Vermutlich ab 2018 werden zum Beispiel für Waschmaschinen, Geschirrspüler oder Leuchten die neuen Energielabels von „A“ bis „G“ wieder Pflicht. De facto eine Rückkehr zum ursprünglichen System, das noch ohne „+“ auskam. Das EU-Parlament, die EU-Kommission und der EU-Ministerrat, als Vertretung der EU-Mitgliedsländer, einigten sich letzte Woche im sogenannten Trilog auf die Rückkehr zur bewährten aussagekräftigen Abstufung.

„Es ist ein großer Erfolg“, sagte Martina Werner, die energie- und industriepolitische Sprecherin der SPD im EU-Parlament, nach der Einigung. Dank der neuen Kennzeichnung würden Verbraucher künftig auf einen Blick erkennen, wie energieeffizient ein Gerät wirklich sei.

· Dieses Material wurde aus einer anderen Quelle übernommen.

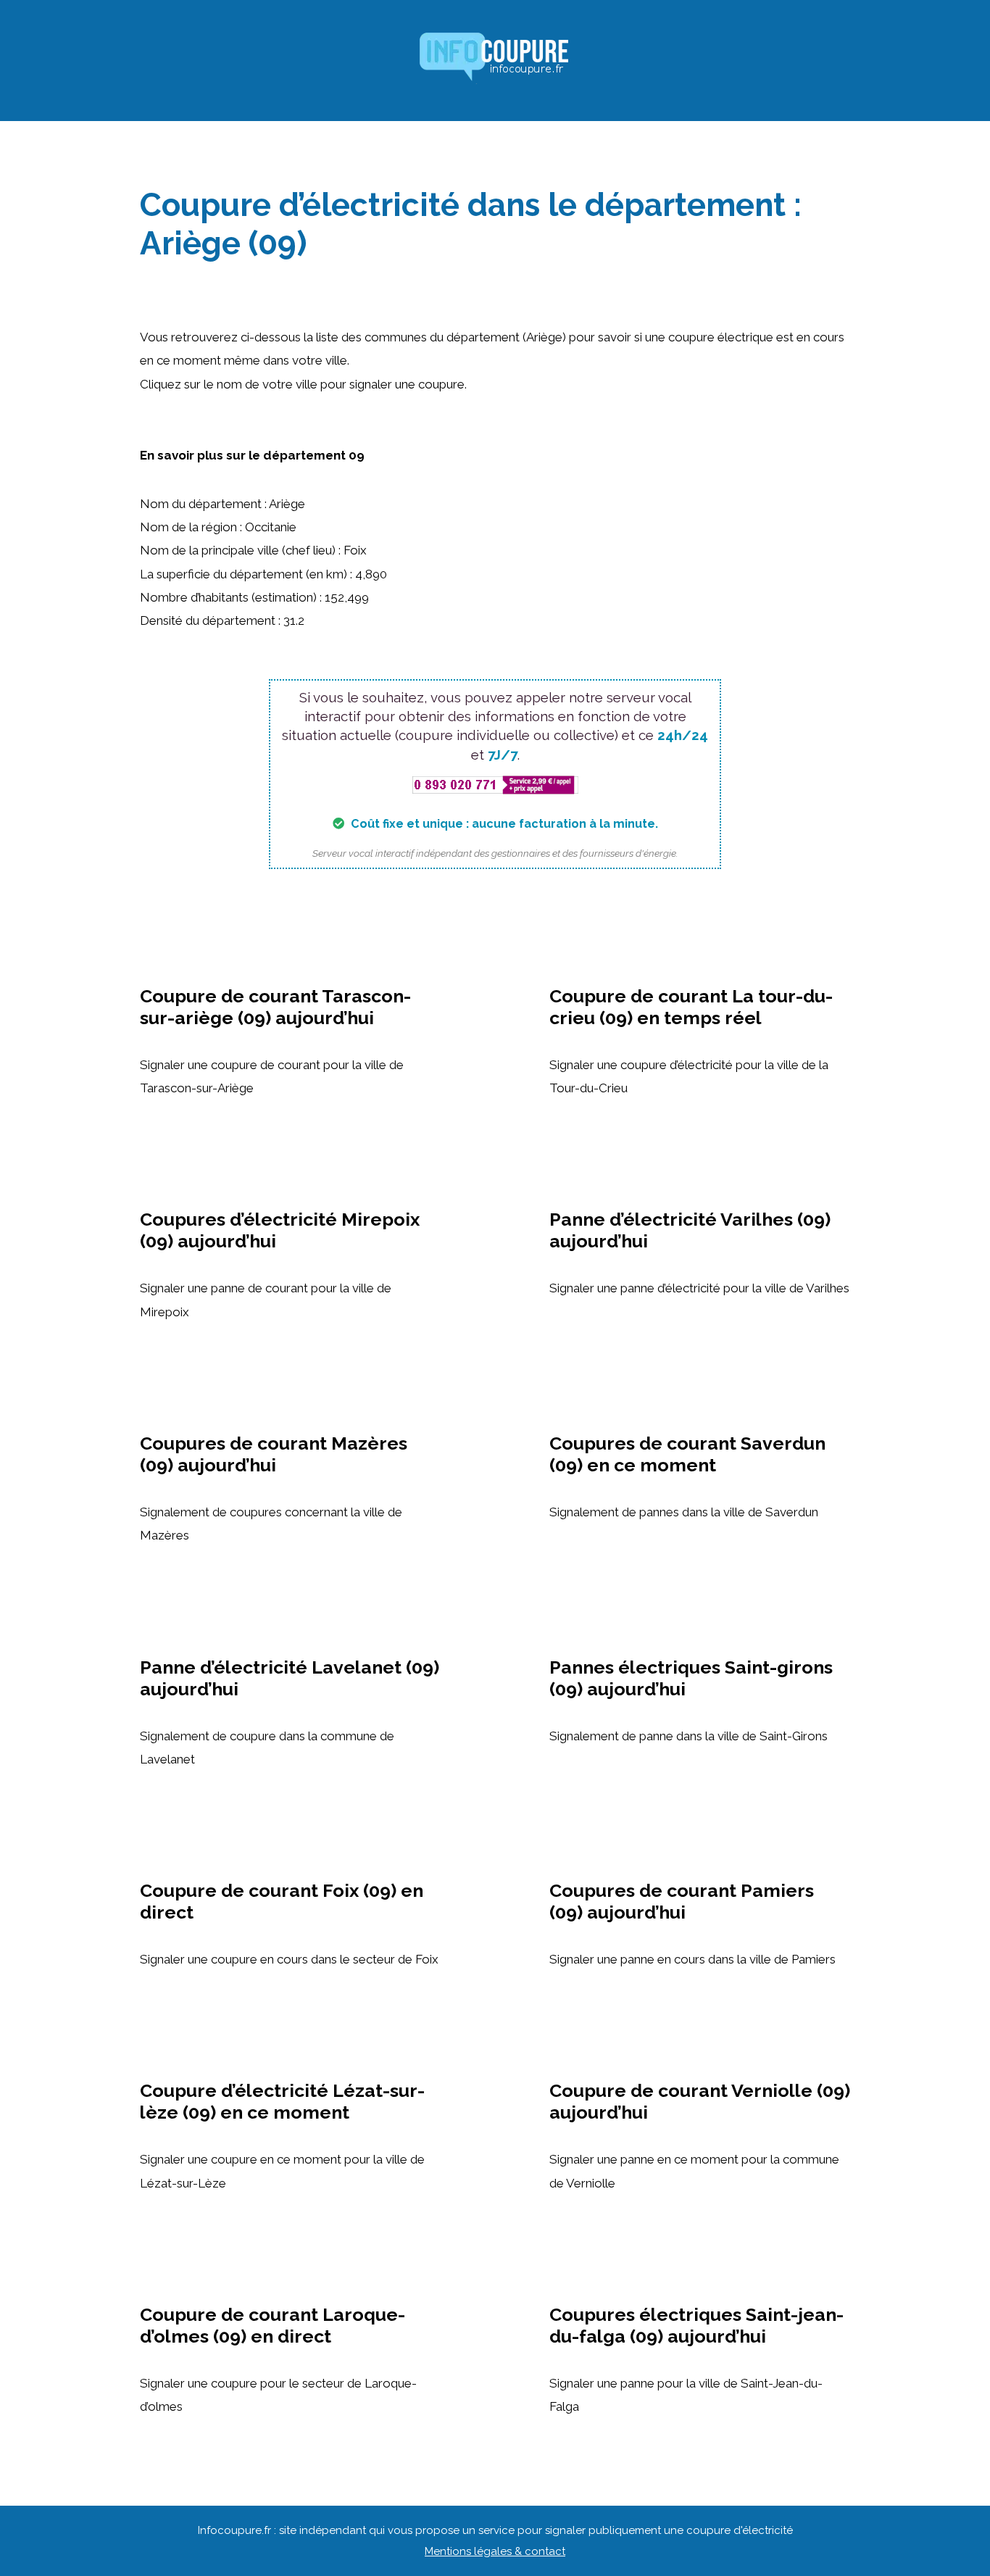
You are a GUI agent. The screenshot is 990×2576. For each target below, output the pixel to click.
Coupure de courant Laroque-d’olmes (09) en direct (272, 2325)
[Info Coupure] (495, 59)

Dem pflichtete auch der Grünen-Europaabgeordnete Claude Turmes bei: „Die vereinfachte Skala ohne die Pluszeichen wird Geldbeutel und Umwelt entlasten. Die Kennzeichnung mit den Kategorien A bis G in den Farben Grün bis Rot hat sich bewährt und hat einen hohen Wiedererkennungswert.“

Kritik gibt es an der ebenfalls beschlossenen zentralen EU-Datenbank: „Die neue EU-Datenbank für alle betroffenen Haushaltsgeräte, die nun trotz zahlreicher Bedenken zentralisiert eingeführt wird, ist meiner Ansicht nach weiterhin höchst fragwürdig“, kommentierte der CDU-Europaabgeordnete Herbert Reul. Sie widerspreche dem Vorhaben der EU-Kommission, sich nicht mehr mit Kleinkram zu beschäftigen. „Darauf hätte man verzichten sollen.“

Laut Zentralverband der Elektronischen Industrie (ZVEI) werde die Datenbank mehrere Tausend Hersteller und einige Hunderttausend Produkte enthalten. Deswegen sei es schwer vorstellbar, dass sie wirklich eine Hilfe bei der Kaufentscheidung sein könne.

Vorteile für die Marktüberwachung durch ein Produktregister sieht der ZVEI nicht: „Es kommen weitere Pflichten auf die Marktüberwachungsbehörden zu, denn die Datenbank muss ständig auf Vollständigkeit und korrekte Angaben geprüft werden. Wichtiger als die Überprüfung nach Daten- oder Aktenlage ist aber die tatsächliche physikalische Nachprüfung der Labelangaben“, betonte Werner Scholz, Geschäftsführer der Hausgeräte-Fachverbände im ZVEI.